Подслушивать нехорошо. Но подслушала. Вернее, подслушалось. В мой разговор по телефону вклинился какой-то посторонний длинный и настойчивый гудок. Я и моя собеседница замолчали, пытаясь понять, что происходит. Щелчок и в трубке раздался детский мальчишечий чуть хрипловатый голос:
- Бабушка!
Я, было, открыла рот, подумав, что это звонит мой внук, но меня опередил другой голос совсем другой бабушки. Голос молодой и весёлый:
- Слушаю тебя, Тёмочка! Слушаю тебя, моё солнышко!
Ребёнок трёх-четырёх лет, ободрённый ласковой бабушкой, вдруг в трубку запел:
- Цыганка с калтами, долога дальняя Долога дальняя, да чённый дом Быть может, сталая, тюльма центлальная Меня палнишачку там снова ждёт.
Пел он так самозабвенно, с чувством. Старательно выводил мелодию, не сбившись ни разу, и конечно, был до невозможности мил в своём желании порадовать бабушку, которая тут же бурно отреагировала:
- Тёмочка, как ты хорошо поёшь! Спасибо, солнышко, порадовал! Как мне нравится! А ты где песенку эту слышал?
- У мамы в машине.
- И запомнил?! - Восхищенно изумилась бабушка
- Да.
- А ты тёте Лене споёшь эту песенку?
- Спою, - покладисто согласился ребёнок.
- Подожди, я громкую связь включу. Вот, всё, давай.

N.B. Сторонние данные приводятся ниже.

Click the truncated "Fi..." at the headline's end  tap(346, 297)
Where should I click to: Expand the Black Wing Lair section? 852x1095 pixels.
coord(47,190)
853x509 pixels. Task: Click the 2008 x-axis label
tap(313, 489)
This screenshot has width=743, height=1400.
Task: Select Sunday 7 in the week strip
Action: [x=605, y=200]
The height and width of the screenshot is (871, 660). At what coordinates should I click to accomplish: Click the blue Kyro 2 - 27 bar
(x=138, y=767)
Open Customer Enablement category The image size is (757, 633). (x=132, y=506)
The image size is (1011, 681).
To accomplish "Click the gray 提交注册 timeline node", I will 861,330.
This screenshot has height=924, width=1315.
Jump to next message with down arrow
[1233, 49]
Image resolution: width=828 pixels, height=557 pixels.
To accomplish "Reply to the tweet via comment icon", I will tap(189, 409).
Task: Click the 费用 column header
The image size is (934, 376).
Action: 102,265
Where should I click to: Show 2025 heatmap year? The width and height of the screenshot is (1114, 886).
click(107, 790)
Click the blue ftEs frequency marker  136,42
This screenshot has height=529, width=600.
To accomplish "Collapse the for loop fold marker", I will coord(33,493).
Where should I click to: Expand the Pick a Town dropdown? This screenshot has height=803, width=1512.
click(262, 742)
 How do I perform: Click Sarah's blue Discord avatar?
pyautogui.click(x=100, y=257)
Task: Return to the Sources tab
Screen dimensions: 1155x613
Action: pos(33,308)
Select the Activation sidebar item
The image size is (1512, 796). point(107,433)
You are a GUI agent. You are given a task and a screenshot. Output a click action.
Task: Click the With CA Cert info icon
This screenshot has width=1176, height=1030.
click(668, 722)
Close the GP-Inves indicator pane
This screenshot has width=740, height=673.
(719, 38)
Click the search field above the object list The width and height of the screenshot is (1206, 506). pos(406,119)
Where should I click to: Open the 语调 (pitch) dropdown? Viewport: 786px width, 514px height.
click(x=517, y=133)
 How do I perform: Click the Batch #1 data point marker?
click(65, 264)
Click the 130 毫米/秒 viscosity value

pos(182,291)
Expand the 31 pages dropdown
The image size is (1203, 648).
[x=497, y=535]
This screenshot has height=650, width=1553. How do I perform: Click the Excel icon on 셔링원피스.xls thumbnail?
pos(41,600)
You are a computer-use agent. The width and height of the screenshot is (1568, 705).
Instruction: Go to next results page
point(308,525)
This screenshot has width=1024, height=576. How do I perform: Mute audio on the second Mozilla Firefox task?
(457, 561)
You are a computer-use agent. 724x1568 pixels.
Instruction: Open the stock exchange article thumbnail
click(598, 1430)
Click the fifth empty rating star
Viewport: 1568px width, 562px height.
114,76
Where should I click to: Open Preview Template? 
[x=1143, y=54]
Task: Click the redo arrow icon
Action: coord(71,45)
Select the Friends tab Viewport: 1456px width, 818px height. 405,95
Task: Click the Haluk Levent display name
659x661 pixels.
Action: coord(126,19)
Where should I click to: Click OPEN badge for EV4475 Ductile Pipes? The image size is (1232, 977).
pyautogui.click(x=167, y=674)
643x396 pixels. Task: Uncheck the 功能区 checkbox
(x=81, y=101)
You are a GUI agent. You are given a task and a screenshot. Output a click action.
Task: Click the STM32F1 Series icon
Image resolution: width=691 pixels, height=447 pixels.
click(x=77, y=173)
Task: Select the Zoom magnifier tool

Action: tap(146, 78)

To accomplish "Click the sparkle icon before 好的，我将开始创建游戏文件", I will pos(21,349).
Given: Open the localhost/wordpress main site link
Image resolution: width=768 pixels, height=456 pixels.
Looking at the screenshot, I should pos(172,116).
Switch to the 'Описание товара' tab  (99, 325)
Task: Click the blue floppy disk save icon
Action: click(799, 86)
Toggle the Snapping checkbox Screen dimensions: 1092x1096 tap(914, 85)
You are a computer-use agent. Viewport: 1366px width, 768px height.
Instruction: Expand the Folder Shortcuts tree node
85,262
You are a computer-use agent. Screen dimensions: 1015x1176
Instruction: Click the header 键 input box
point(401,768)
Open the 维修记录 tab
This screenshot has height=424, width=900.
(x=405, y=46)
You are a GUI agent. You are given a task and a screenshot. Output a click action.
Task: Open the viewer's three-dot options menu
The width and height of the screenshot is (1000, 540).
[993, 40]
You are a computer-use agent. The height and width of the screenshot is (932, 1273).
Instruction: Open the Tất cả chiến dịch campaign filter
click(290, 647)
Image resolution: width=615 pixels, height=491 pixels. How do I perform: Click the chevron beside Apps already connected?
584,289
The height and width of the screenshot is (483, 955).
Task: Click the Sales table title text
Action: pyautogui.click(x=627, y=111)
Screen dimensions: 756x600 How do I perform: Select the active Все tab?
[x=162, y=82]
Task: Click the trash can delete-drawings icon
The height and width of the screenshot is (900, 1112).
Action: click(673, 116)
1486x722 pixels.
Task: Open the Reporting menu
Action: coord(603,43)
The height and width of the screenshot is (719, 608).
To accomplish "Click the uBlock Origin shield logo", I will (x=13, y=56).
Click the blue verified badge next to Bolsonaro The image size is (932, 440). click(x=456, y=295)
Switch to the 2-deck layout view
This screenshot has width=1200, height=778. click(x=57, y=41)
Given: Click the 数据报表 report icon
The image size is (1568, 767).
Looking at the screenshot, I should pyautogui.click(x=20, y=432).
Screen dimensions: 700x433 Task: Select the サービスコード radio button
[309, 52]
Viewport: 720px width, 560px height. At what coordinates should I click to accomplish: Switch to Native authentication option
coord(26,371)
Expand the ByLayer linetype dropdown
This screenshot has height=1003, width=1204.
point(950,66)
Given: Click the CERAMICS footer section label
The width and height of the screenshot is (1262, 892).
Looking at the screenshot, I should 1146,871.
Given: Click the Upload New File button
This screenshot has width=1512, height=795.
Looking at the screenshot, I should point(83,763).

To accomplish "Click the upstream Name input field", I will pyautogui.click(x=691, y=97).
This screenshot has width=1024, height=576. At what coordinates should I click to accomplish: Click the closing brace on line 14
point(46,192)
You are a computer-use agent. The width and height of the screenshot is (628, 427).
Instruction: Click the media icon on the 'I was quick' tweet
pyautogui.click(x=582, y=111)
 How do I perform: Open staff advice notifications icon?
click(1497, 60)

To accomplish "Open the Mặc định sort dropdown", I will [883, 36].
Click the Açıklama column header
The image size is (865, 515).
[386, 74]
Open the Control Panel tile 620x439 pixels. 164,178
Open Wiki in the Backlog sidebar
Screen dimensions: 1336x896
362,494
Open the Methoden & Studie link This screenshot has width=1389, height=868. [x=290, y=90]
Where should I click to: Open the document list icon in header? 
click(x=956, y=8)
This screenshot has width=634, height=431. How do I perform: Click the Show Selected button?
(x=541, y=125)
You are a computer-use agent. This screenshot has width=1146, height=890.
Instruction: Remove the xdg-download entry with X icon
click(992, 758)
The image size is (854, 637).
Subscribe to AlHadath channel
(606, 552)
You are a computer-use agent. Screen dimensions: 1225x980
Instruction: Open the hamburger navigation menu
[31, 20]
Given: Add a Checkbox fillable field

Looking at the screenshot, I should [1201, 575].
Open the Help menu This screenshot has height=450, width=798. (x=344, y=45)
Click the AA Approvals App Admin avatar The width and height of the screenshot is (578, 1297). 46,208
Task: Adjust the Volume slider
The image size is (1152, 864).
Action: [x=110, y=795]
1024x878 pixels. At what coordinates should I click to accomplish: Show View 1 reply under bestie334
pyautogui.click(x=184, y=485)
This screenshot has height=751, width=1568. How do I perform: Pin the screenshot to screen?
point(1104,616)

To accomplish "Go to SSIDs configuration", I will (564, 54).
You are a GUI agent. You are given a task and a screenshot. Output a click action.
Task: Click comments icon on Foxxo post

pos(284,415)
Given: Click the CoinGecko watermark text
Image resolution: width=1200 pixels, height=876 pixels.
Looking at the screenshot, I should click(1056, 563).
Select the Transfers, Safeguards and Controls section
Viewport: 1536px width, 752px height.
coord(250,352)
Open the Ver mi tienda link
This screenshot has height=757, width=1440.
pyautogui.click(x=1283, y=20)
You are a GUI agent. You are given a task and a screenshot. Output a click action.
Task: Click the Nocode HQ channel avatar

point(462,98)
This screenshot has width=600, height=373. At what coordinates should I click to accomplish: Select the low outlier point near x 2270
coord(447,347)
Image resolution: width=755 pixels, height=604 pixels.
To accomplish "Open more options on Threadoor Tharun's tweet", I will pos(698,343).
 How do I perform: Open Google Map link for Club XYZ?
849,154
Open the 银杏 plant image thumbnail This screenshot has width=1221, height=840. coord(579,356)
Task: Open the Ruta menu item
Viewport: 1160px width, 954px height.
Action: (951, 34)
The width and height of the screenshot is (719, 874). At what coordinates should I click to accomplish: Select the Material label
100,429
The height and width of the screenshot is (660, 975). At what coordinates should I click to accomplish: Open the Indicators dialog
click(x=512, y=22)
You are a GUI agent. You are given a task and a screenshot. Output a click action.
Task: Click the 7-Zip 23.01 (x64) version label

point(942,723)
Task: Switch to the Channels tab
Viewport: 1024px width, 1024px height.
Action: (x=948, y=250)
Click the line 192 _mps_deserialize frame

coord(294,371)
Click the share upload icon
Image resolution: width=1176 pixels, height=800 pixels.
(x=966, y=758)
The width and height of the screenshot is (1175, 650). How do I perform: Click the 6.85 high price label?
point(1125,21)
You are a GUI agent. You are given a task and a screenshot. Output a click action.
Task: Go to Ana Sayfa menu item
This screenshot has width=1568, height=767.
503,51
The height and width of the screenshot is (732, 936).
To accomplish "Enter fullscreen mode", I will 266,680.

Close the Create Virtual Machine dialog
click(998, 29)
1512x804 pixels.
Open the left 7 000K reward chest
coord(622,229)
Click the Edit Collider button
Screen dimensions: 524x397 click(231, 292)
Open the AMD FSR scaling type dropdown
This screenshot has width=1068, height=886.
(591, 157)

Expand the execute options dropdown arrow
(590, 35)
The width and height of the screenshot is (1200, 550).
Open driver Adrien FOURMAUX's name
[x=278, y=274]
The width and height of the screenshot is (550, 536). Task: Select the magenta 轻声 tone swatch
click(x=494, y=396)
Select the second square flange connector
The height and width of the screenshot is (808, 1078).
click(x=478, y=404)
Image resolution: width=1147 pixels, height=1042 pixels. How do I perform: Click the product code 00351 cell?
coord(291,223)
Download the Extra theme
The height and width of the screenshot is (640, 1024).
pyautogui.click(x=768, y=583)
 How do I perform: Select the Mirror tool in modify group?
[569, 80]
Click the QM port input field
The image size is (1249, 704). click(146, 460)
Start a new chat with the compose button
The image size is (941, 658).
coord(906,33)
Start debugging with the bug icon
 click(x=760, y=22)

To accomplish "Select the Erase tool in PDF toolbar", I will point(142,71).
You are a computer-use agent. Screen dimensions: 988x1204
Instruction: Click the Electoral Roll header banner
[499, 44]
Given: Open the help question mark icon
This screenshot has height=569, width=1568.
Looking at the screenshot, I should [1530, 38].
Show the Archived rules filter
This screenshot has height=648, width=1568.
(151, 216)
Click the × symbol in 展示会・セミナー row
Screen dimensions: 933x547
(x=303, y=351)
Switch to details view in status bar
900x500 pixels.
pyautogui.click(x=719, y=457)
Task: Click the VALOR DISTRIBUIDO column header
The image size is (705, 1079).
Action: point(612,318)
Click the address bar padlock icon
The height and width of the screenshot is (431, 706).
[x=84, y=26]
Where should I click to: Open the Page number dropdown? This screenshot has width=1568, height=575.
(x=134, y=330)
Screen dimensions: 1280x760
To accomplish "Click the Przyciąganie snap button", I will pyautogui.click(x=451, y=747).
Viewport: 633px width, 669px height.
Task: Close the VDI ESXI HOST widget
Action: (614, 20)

И снова зазвучала «Цыганка с калтами…», старательно исполняемая маленьким Тёмой. В трубке послышался дружный смех, и счастливая бабушка довольно произнесла:
- Как я люблю, когда ты поёшь. Ты ко мне приедешь в субботу?
- Плиеду, - пообещал малыш и положил трубку.
- Ты ещё здесь? – спросила моя собеседница, тоже слышавшая весь разговор Тёмы и его бабушки.
- Здесь, - несколько растерянно ответила я. Мы помолчали, потом я грустно произнесла:
- Как видишь, дорогая, нынче не нужен Гарин-Михайловский, чтобы написать «Детство Тёмы».
- Скорее, «Детство Тём», - также грустно уточнила приятельница.